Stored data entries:
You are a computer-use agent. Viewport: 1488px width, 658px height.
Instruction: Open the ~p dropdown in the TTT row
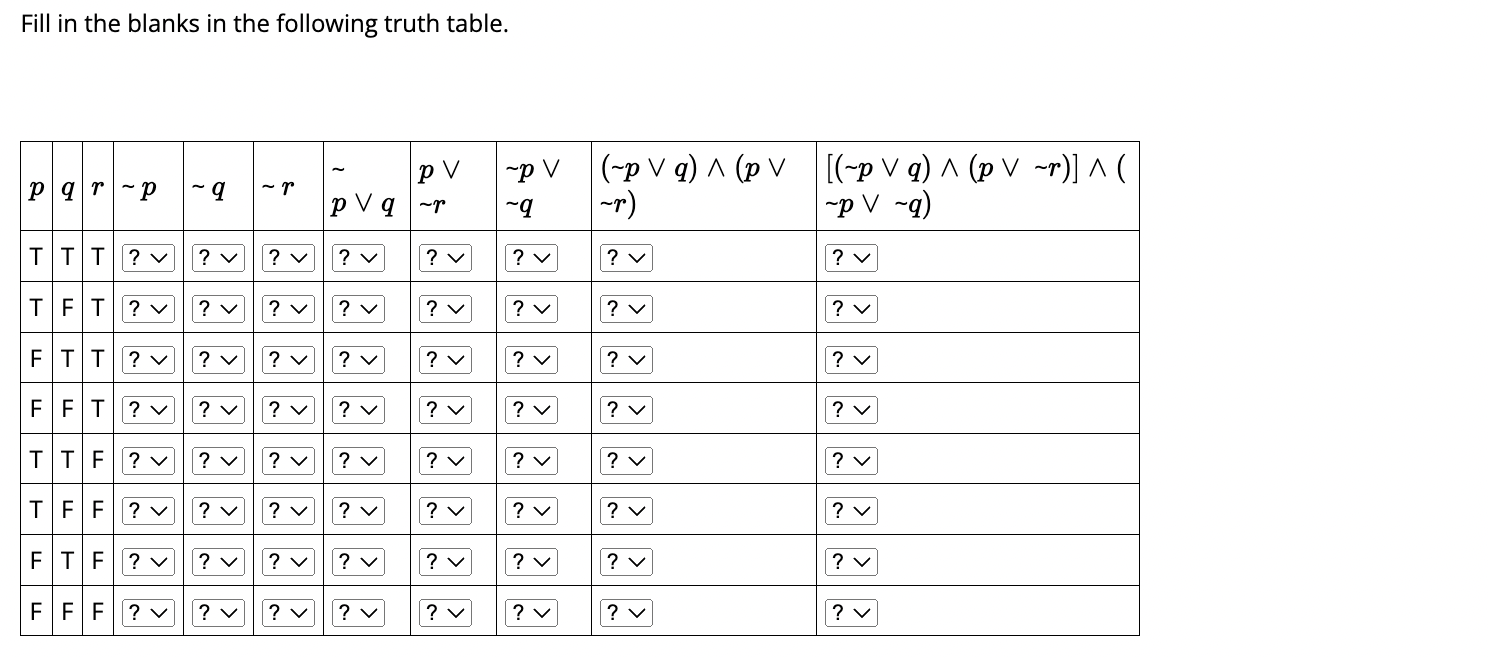(x=148, y=258)
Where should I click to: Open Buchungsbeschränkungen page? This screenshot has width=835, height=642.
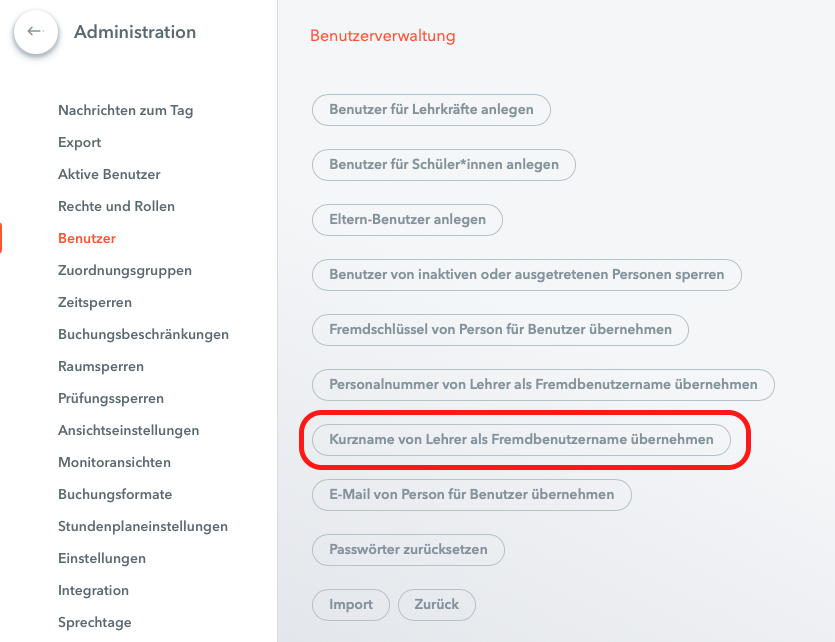click(x=143, y=334)
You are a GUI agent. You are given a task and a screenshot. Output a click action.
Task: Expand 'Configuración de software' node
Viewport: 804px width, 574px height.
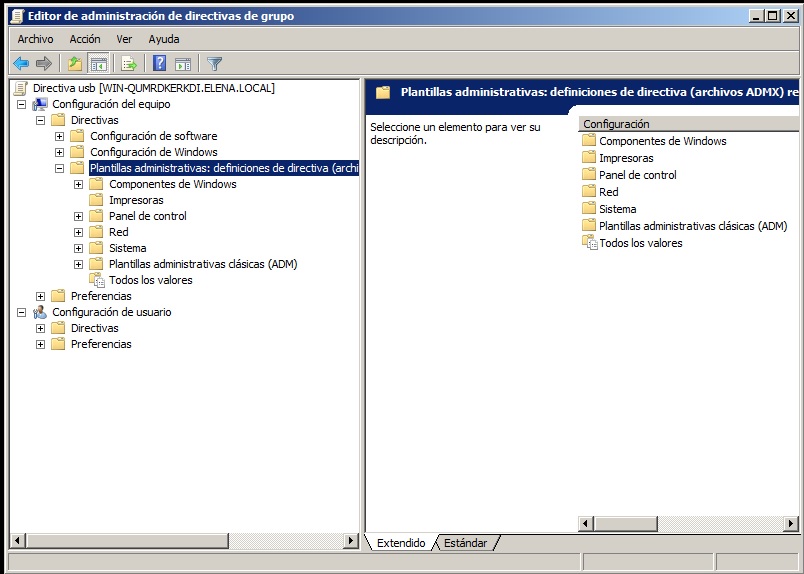pyautogui.click(x=60, y=136)
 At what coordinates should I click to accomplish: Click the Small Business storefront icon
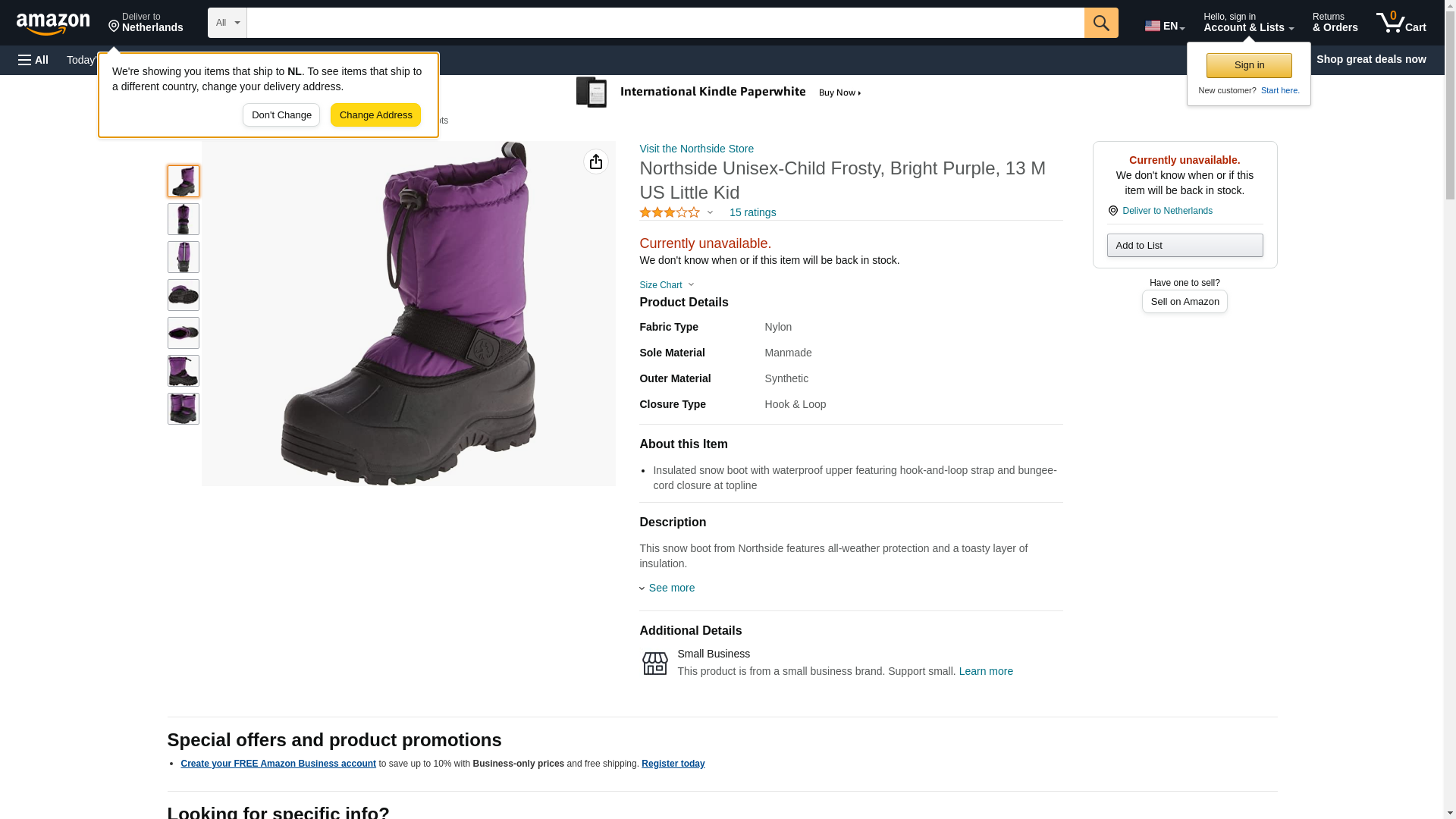pos(654,664)
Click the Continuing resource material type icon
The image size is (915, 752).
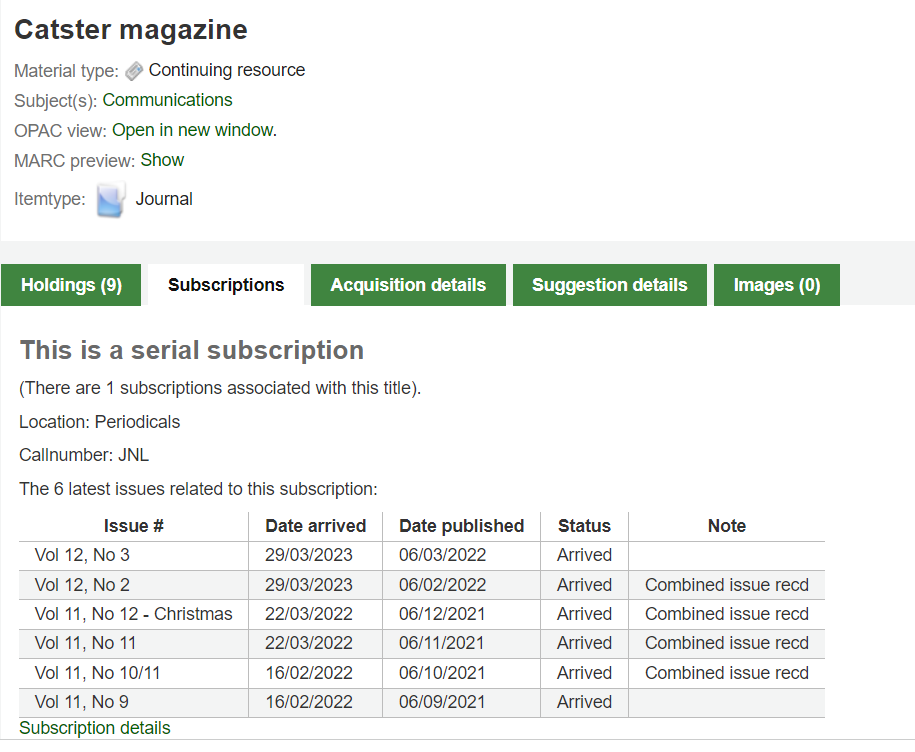tap(134, 70)
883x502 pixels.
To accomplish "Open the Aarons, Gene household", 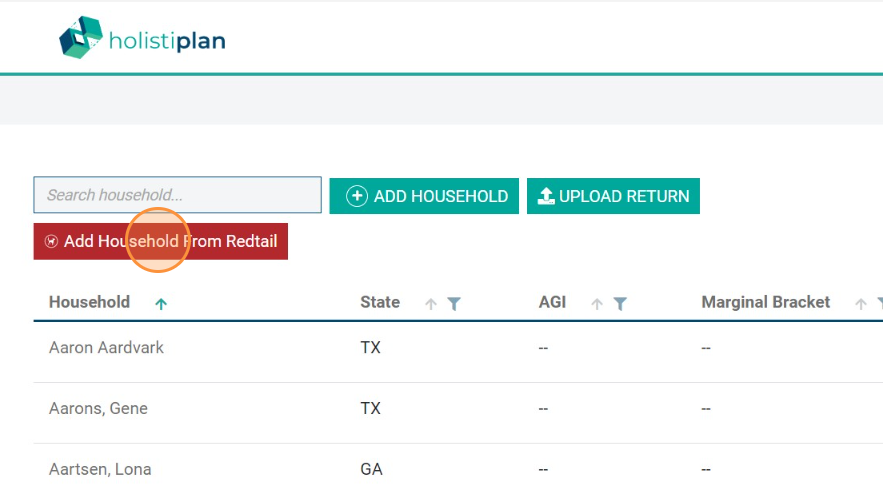I will click(x=98, y=409).
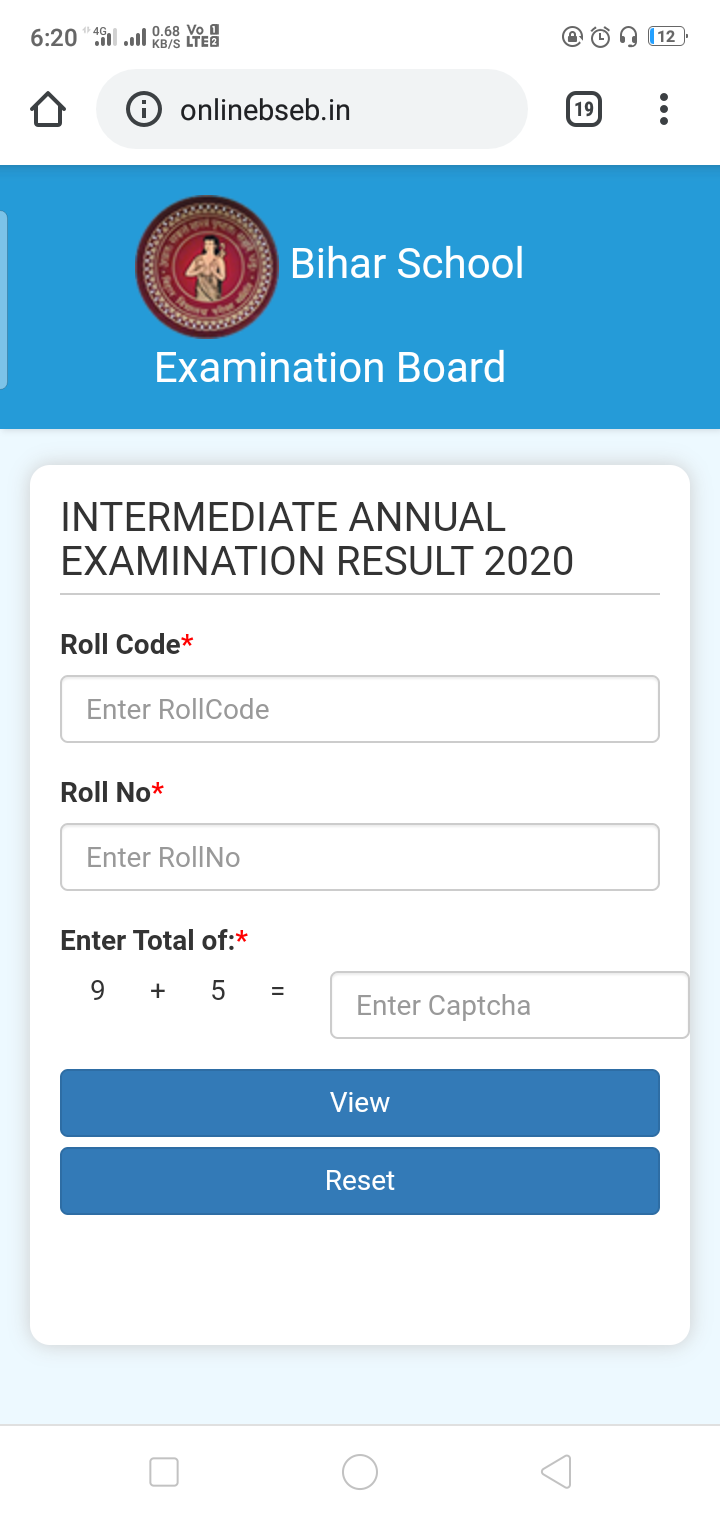Tap the Bihar School Examination Board heading
This screenshot has width=720, height=1520.
coord(338,315)
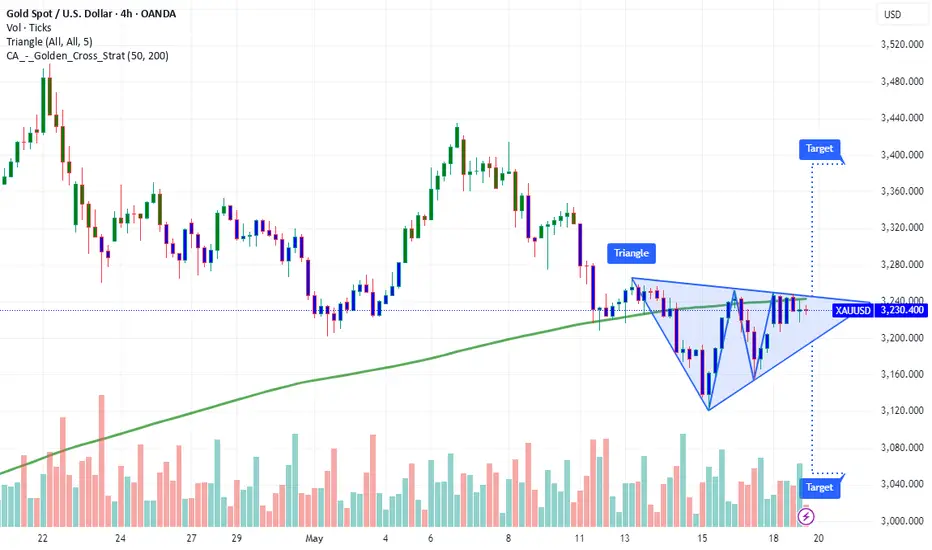Screen dimensions: 932x550
Task: Click the 3,400.000 price scale label
Action: (x=902, y=155)

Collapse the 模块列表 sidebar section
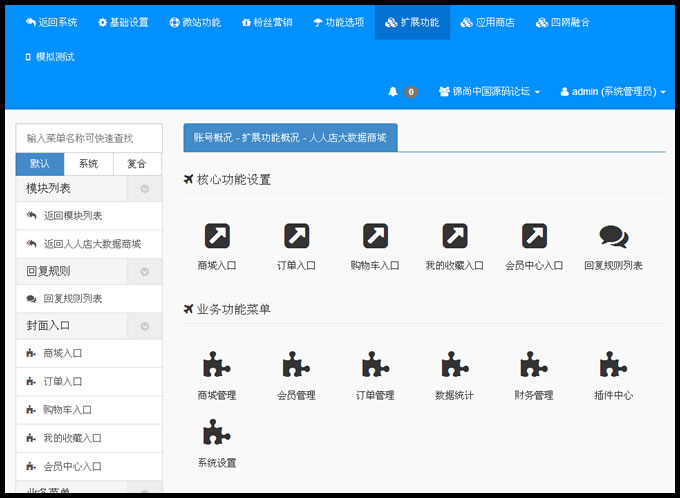click(145, 189)
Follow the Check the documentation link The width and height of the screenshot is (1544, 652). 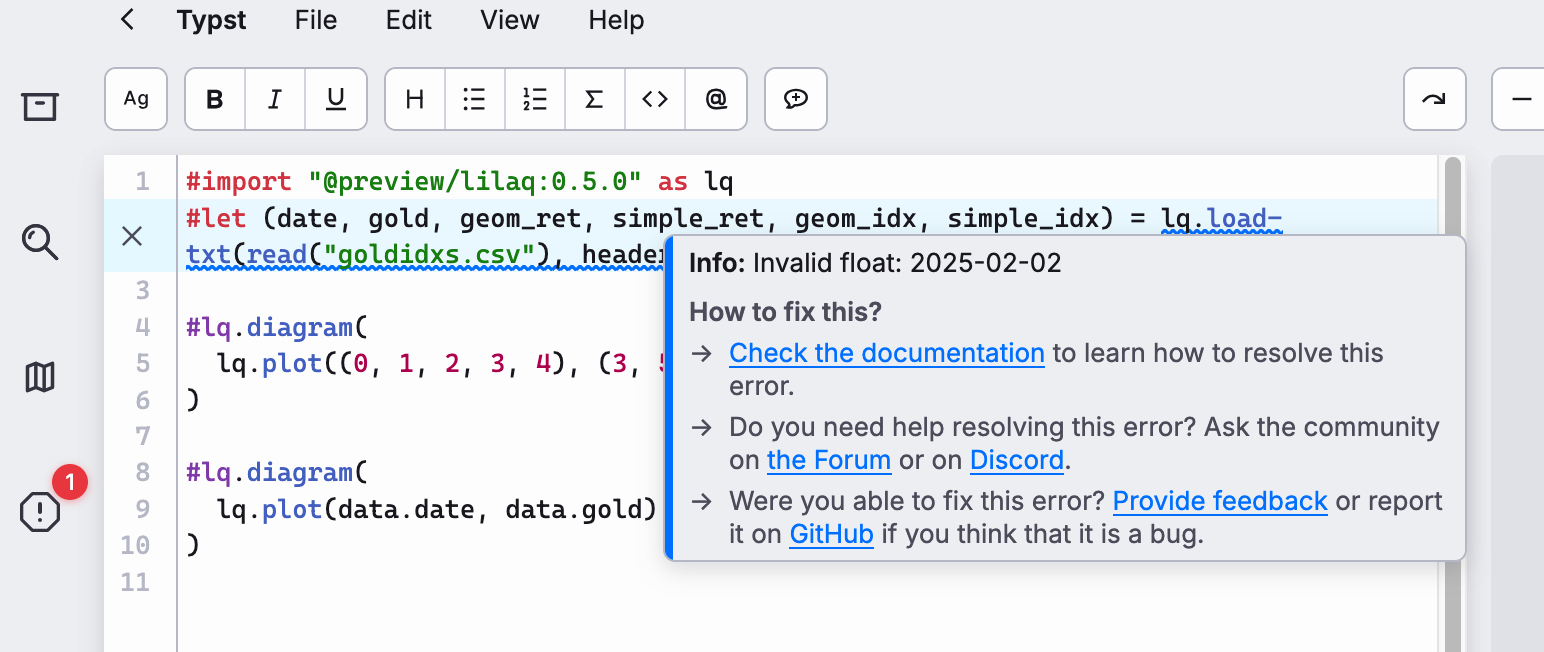point(886,353)
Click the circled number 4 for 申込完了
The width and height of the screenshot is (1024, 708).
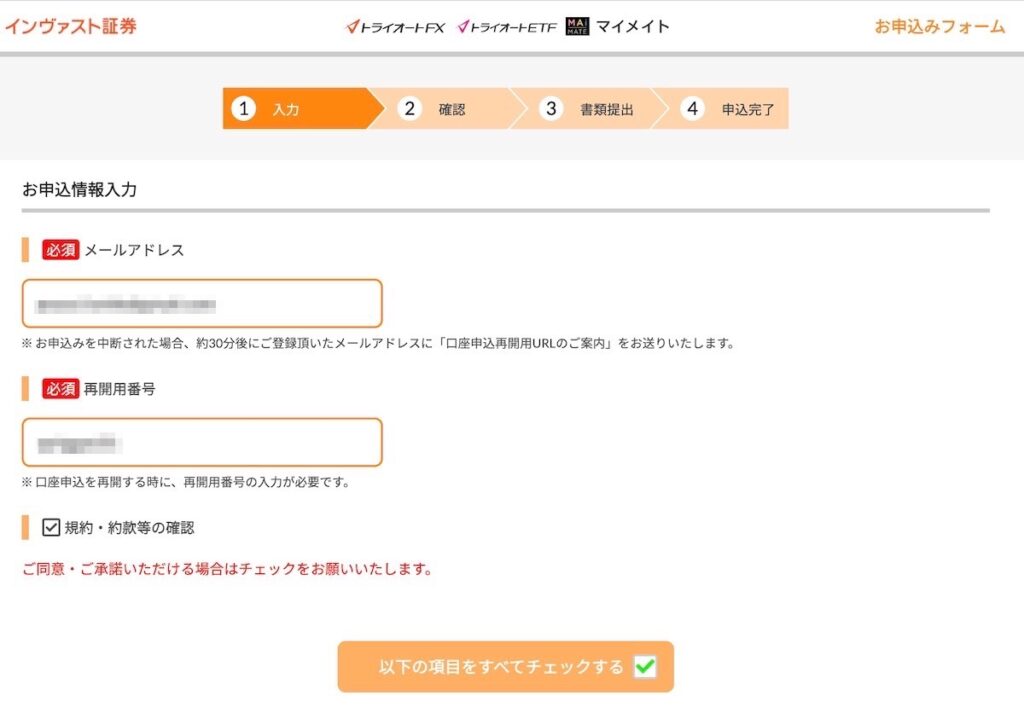692,108
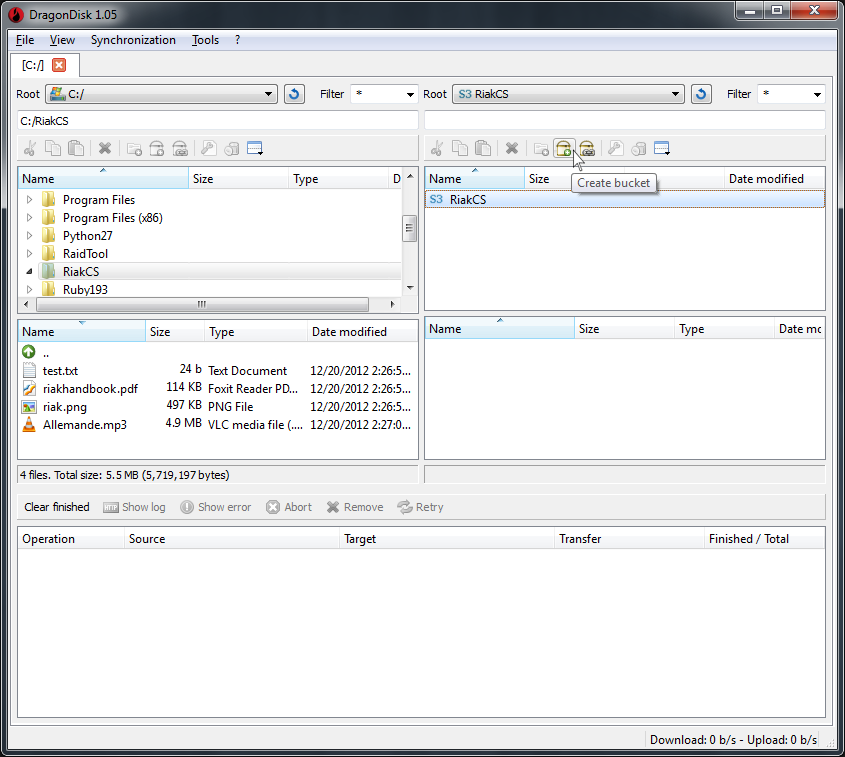Image resolution: width=845 pixels, height=757 pixels.
Task: Click the red X delete icon, right toolbar
Action: click(x=511, y=148)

EXERCISE AIM:
The expected output is an exact copy of the lines from the top of the data above through the line containing "Task: Expand 'Configuración de software' node", both included, with every picture omitted.

ANSWER SPACE:
You are a computer-use agent. Viewport: 1488px width, 658px height.
Instruction: Open the ~p dropdown in the TTT row
(x=148, y=258)
Where should I click to: Open Buchungsbeschränkungen page? This screenshot has width=835, height=642.
click(x=143, y=334)
You are a GUI agent. You are given a task and a screenshot. Output a click action.
Task: Expand 'Configuración de software' node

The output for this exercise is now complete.